Highlighting the tribulations of Carroll Community Television's volunteer producers over the past three years, the local community access channel will present 55 hours of continuous programming starting at 5 p.m. Friday.
The project, which will run through midnight on Monday, features a variety of locally produced and previously aired CCTV programs, from history to magic acts.
But the highlight for many of CCTV's volunteers will be when the program goes live for the first time at 11 a.m. on Saturday.
"This is going to open whole new doors for us," said interim director Tom Crowl. "Now we're going to be able to have call-in programs and live events at the studio. It's a whole new area for our community television."
The studio will then broadcast live again during an open house at 3 that afternoon. Citizens can come down, operate the cameras, watch the volunteer producers roll the tapes over the air and ask questions.
"The first one, from 11 to noon, will be sort of 'Hi, come down and visit us,' " Mr. Crowl said. "Then, anyone who's here during the open house is welcome to go live with us."
Also, many producers will be running their own films, so viewers can call the station with comments as they watch the program.

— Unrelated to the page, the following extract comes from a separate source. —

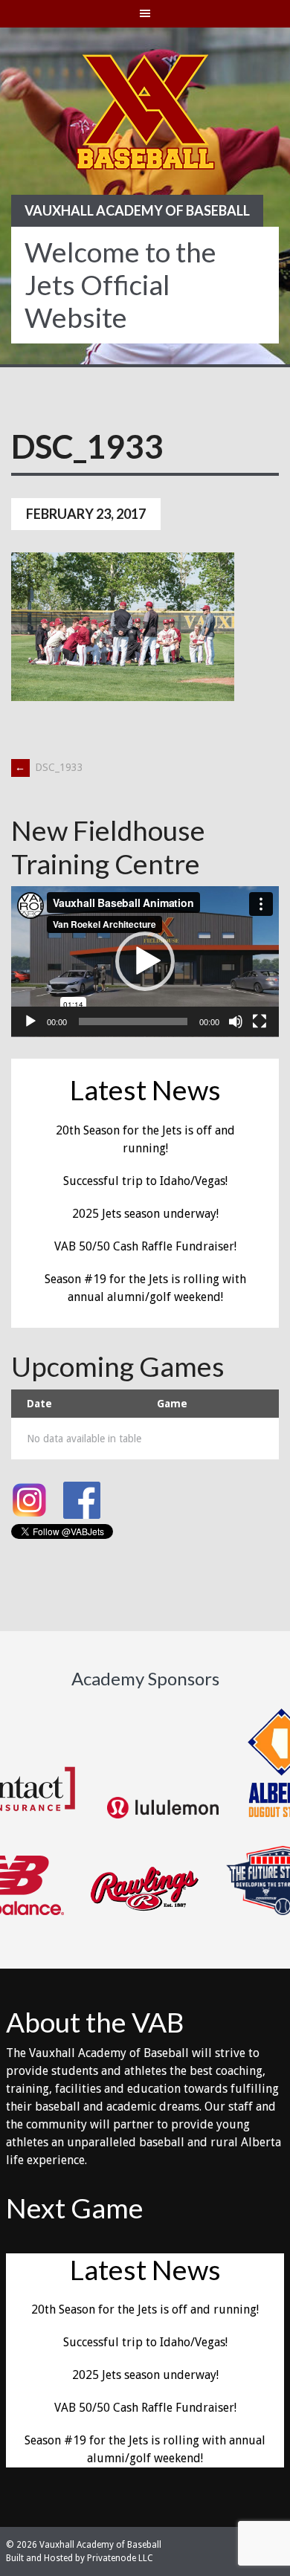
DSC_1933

"We are encouraging the public to call in and say, 'Hey, I really liked that' or 'That was awful,' " Mr. Crowl said, adding that often the producers are not in the studio to receive phone calls. "There's a good possibility that the producer will be in the station while the show is on the air. It's always nice to get feedback."
In fact, the third-anniversary celebration, as initially conceived by former CCTV coordinator Paul LeValley, was to be an around-the-clock telethon. But after Mr. LeValley left in June to take a job with Arlington (Va.) Community Television, the project was put on hold, Mr. Crowl said.
"We still had the time frame blocked out," he said. "So, I thought of having a marathon and Estelle Sanzenbacher, our program assistant, thought of the 55 hours since we're Channel 55 on Prestige Cablevision."
Volunteer producers rating their own shows selected programming as they suggested when they should be aired. About 51 of the 150 CCTV volunteers offered their shows for the program.
"One man wanted his pieces shown between midnight and 2 in the morning, so we granted that request," Mr. Crowl said. "We tried to fit them in where they could be."
However, since many of the shows are of odd time lengths ranging from five to 65 minutes, Mr. Crowl and Ms. Sanzenbacher had difficulty fitting them into regular time slots.
"Because we're a community access channel, we don't have to conform to the regular FCC time frame regulations," said Mr. Crowl. "But we wanted a fairly even schedule so people didn't have to tune it at 11:12 or something to watch a program."
So, for example, the duo tried to pair a 22-minute program with a five-minute short and throw in some public service announcements to fill a half-hour slot.
"It took us from 4 in the afternoon to 10 that evening to get the 55 hours scheduled," Mr. Crowl said. "It was not an easy job."
Yet regardless of the difficulty, it was a labor of love.
"When you become part of Channel 55, it's like a big family," said Mr. Crowl. "There's a lot of cooperation, which is unusual for an organization of volunteers this size.
"You would expect someone to have an ego importance problem, but nobody does."